The knights of Champagne hit the enemy next, and then Ibelin and his knights crashed into the Saracen line. Although this initial impact was dramatic and satisfying, Ibelin was acutely conscious of how rapidly the effect of a charge could dissipate if it lacked sufficient momentum, depth, or energy. The Constable’s charge at Hattin had started well, only to get bogged down in the sheer numbers of enemy that closed around the Frankish horsemen. That charge had ground to a halt short of a breakthrough, and they’d lost scores of knights before they could extricate themselves, achieving nothing. Furthermore, at Hattin a breakout toward Lake Tiberius offered the prospect of water, rest, and the promise of survival, whereas now, the depth of the Saracen lines was greater and there was no place to escape to. The territory beyond the Saracen army was hostile.
Movement to Ibelin’s right caught his eye. He risked looking over his right shoulder. Like a hawk out of hell, the English King was cutting across the dusty plain at a pace so fast it was more like flying low than riding. King Richard had captured Isaac Comnenus’ stallion, reputed to be amazingly fast, but Ibelin still found it hard to believe any horse could carry a fully armored man as fast as this—or that any rider would take the risks the King of England was taking by riding at that speed across a plain broken by gullies and scrub brush.
King Richard did not slow his pace even as he sliced into the battle. He skewered two successive men with his lance, tossed it aside, and started hacking his way through the Saracen army with apparent ease. He was not alone. His Angevin, Gascon, and Poitevin knights were in his wake, although the English and Normans remained by the standard. The hole the King punched in the enemy was only the tip of the spear; his knights pried open the entire Saracen host.

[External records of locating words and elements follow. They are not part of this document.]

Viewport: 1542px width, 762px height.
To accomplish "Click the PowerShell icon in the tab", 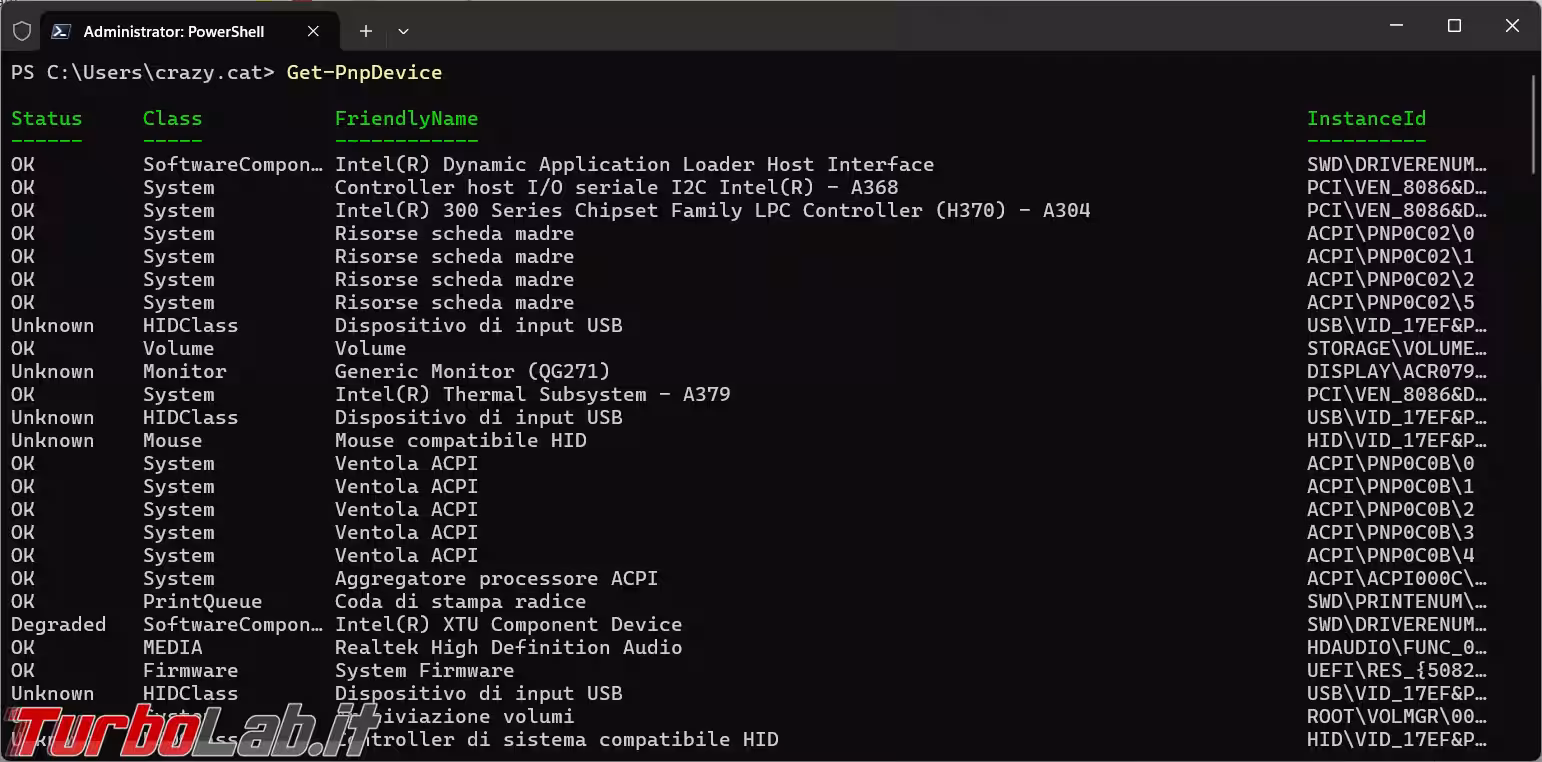I will coord(61,31).
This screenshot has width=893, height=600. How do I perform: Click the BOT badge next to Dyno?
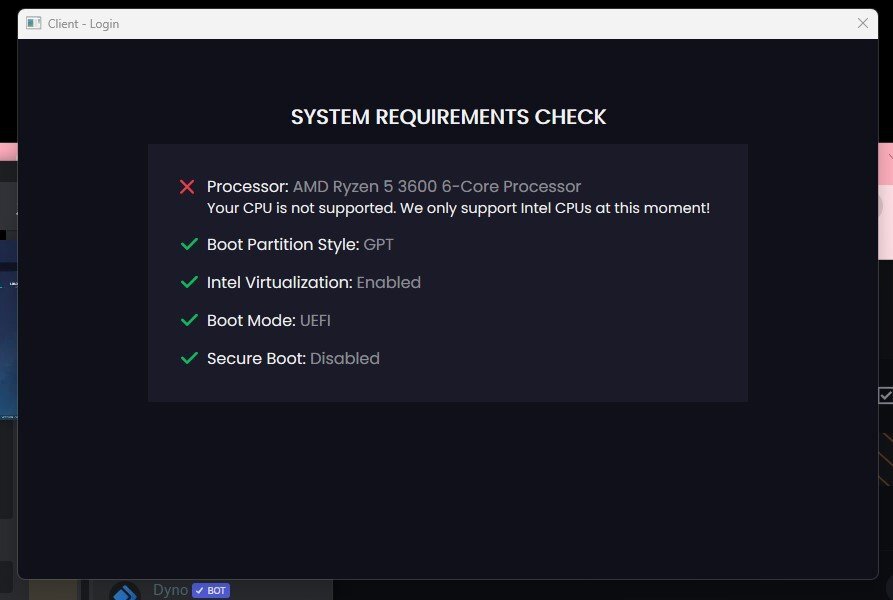[x=211, y=591]
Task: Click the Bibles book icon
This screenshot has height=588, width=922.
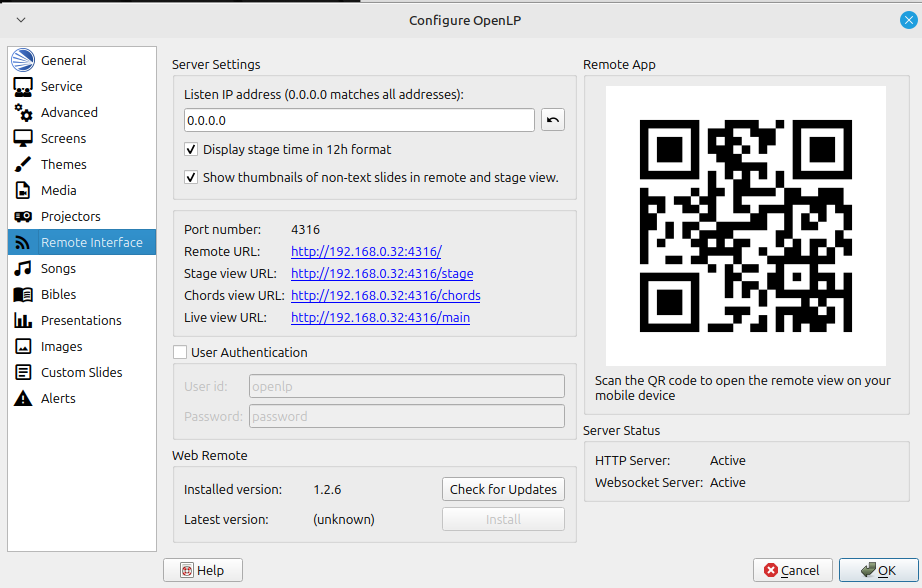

Ibelin found himself fighting with the rest in what had become a massive melee. The forward thrust of the charge had gradually diminished until there was nothing but a field full of men and horses wheeling and lunging, leaping, staggering, and falling as they fought in a cloud of dust that thickened with each footfall. Ibelin’s lance was long since shattered. The bronze inscription on the blade of his sword, “Defender of Jerusalem,” was lost under a coat of blood to the hilt. Blood had splattered over his forearms and left stains upon Centurion’s trapper as more than one opponent had fallen headless against his shoulders. Under Centurion’s hooves, bones snapped and organs ruptured. There was no mercy on that field.
Gradually and intangibly, Ibelin felt the enemy start to give way. The change was not clear-cut. Some men continued fighting, unaware that their colleagues were already in flight. Some misjudged the moment to break off. Others were so lost in blood lust that they could not stop killing until they were alone and overwhelmed. Certainly no trumpets sounded the retreat. The Saracens, or their morale, were simply slowly crushed by the fury of the Frankish assault.